Pensée comme un objet dès sa genèse, cette boîte contient six glissières accueillant autant de rangées d’œufs que les joueurs, incarnant le renard-peintre, doivent chaparder en associant les dés des couleurs adéquates. L’œuvre initie aussi à la prise de risques : si mon lancer n’affiche que des œufs déjà récoltés, mon larcin s’interrompt et je rentre bredouille. Vincent Bonnard, co-rédacteur en chef de Plato et auteur du jeu, n’ignorait pas la dimension éducative de sa proposition – grâce à Dali, notre testeuse a appris les mélanges des couleurs primaires – mais il est avant tout parti de l’envie de " voir les enfants s’approprier l’objet-jeu autrement qu’en suivant les règles". Ludothécaire jusqu’il y a peu, il a pu observer l’importance d’un matériel solide, dont la manipulation permet l’appropriation : "certains aiment faire tomber les œufs, d’autres s’amusent à les trier et les ranger. On flirte entre le jouet et le jeu, et c’est tant mieux : ces deux utilisations sont complémentaires et rendent indéniablement l’objet plus attractif ".

Bubble Stories

 

(Matthew Dunstan ● Blue Orange ● 4 ans et + ● 10 euros)

Plus fort que le livre dont vous êtes le héros : Matthew Dunstan invente le jeu d’aventure pour petits. Des illustrations sans texte proposent plusieurs destinations, chacune identifiable par des bulles. Pour progresser, l’enfant pointe celle où il souhaite aller. Le parent sélectionne la carte correspondante, qui dévoile un nouveau décor. Sur une île au trésor, à l’école ou au parc d’attractions, il s’agit de remplir une quête mignonne et d’éviter les fausses pistes. Pas d’inquiétude : impossible de perdre. On s’imagine paisiblement des histoires en observant les détails, et on se surprend à revisiter ces chemins balisés encore et encore, pour le plaisir de la rêverie.

La maison des souris

 

(Théo Rivière et Élodie Clément ● Gigamic ● 5 ans et + ● 32 euros)

Palme de l’émerveillement pour ce jeu d’observation dans lequel la boîte occupe un rôle central : on y jette à l’aveugle des reliques de souris (clé, bonbon, pièce…), puis on allume une lampe pendant 30 secondes pour tenter de mémoriser leur emplacement en collant son œil à la fenêtre. Lorsque la lueur se tait, le jeu nous pose une série de questions : quels éléments contenait la salle de bains ? Ces  objets se situent-ils dans la même pièce ? Avec ses quatre niveaux de difficulté, La Maison des souris offre un défi stimulant mais, surtout, un concept original, enthousiasmant et particulièrement bien édité. Comme de nombreux autres titres de cette sélection, sa mécanique coopérative incite au partage d’informations : la demi-minute passe vite et demande de se coordonner entre parents et enfants pour tout apercevoir et retenir.       

Attrape-rêves

 

(Laurent Escoffier et David Franck ● Space Cow ● 4 ans et + ● 20 euros)

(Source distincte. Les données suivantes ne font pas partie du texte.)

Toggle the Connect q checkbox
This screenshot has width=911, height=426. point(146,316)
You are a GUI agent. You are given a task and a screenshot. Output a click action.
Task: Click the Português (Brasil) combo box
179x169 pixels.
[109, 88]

Découvert par notre testeuse préférée alors qu’elle n’était âgée que d’un an, Attrape-rêves s’impose comme une référence grâce à ses multiples degrés de lecture. Dans ce jeu d’observation et de prise de risques, l’enfant tente de sélectionner le doudou adéquat pour recouvrir les cauchemars trônant au centre de la table. S’il opte pour le plus grand, il est certain de réussir, mais risque de manquer de peluches volumineuses sur le long terme. Le jeune joueur apprend à gérer sa réserve avec parcimonie. Le matériel du mode compétitif inclut également des jetons illustrés permettant de raconter son rêve, soit autant de bribes d’histoires à improviser collectivement.

Détective Charlie

(Théo Rivière et les Fées Hilares ● Loki ● 7 ans et + ● 20 euros)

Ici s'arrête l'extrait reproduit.